Она ждала. Было утро. Вероятно, она давно уже стояла и ждала. Он колебался.
Они долго смотрели друг на друга.
Потом она нерешительно подняла руку.
Патрик замер, точно парализованный. И вдруг решился. Он бросился к ней через мост, подбежал и так резко обнял, что она едва не упала.
Она ощутила его запах. Вспомнила запах его шеи. Запах Патрика был каким-то братским, и это ее потрясло. Ей захотелось прильнуть лицом к шее того, кого она так любила. Вместо этого она потянулась к его губам. Но Патрик лишь коснулся сухими губами ее рта, поцелуя не вышло. Она резко отстранилась.
Они пошли к своей скамье. Уселись на старый, одетый мхом камень. И заговорили. У их ног лениво текла вода.
— В чем же все-таки цель? — спросил он.
— Уйти из этого мира, — ответила она. — А у тебя?
— Разорвать все путы.
— Тогда идем со мной.
— Говорю же, я не хочу связывать себя. Быть с кем-то для меня страшнее всего на свете!
— Хорошо, Пуки. Хорошо.
Она собрала волосы в шиньон. На ней было черное атласное платьице с рукавами фонариком. Она сидела довольно далеко от Патрика. Она обхватила голову руками, стиснув виски, выставив вперед острые локти, выпятив грудь. И застыла в такой позе.
— Когда больше нет надежды, это ад, — сказала она.
Мари-Жозе покончила жизнь самоубийством. Она убила себя в ванне, вскрыв вены шипом колючей проволоки. Аббат Монтре согласился отслужить заупокойную мессу и разрешил похоронить ее в освященной земле на кладбище Мена. А на упреки прихожанок отвечал:
— Какая женщина, какой мужчина не хотели бы избежать мрака своей жизни? Ведь и в молитве, когда человек сурово хмурит брови и до боли сжимает пальцы, он тоже хочет избежать мрака своей жизни.
Патрик не пошел на похороны Мари-Жозе. Весь городок осудил его за это. А он стыдился любви к ней.
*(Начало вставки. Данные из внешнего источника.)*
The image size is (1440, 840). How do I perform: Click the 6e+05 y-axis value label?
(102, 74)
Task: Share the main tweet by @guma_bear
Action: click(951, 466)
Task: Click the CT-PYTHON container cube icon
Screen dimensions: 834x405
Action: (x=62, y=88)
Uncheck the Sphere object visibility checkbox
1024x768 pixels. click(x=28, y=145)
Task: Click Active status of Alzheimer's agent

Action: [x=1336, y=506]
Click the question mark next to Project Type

Ненависть и ожесточение истребили в нем все воспоминания о прошлом.
Покинутая матерью девочка любила мальчика, единственного сына в семье. Единственный сын стал одиноким, отверженным ребенком. Но и одиночество его было неполным. Став одиноким, он бросился на поиски иного мира. Даже звезды в небесах — и те сбиваются в стаи. Желание найти иной мир, смешанное с жаждой одиночества, разбудило в нем яростное неприятие всего на свете. Если бы его попросили определить себя, то все, чем он жил, уместилось бы в одном слове — «уход». Если бы его спросили, о чем он мечтает больше всего на свете, он бы ответил: разорвать связи со всем миром. Но в глубине души это благородное устремление сводилось к другому, в котором он боялся признаться даже самому себе: порвать с Мари-Жозе.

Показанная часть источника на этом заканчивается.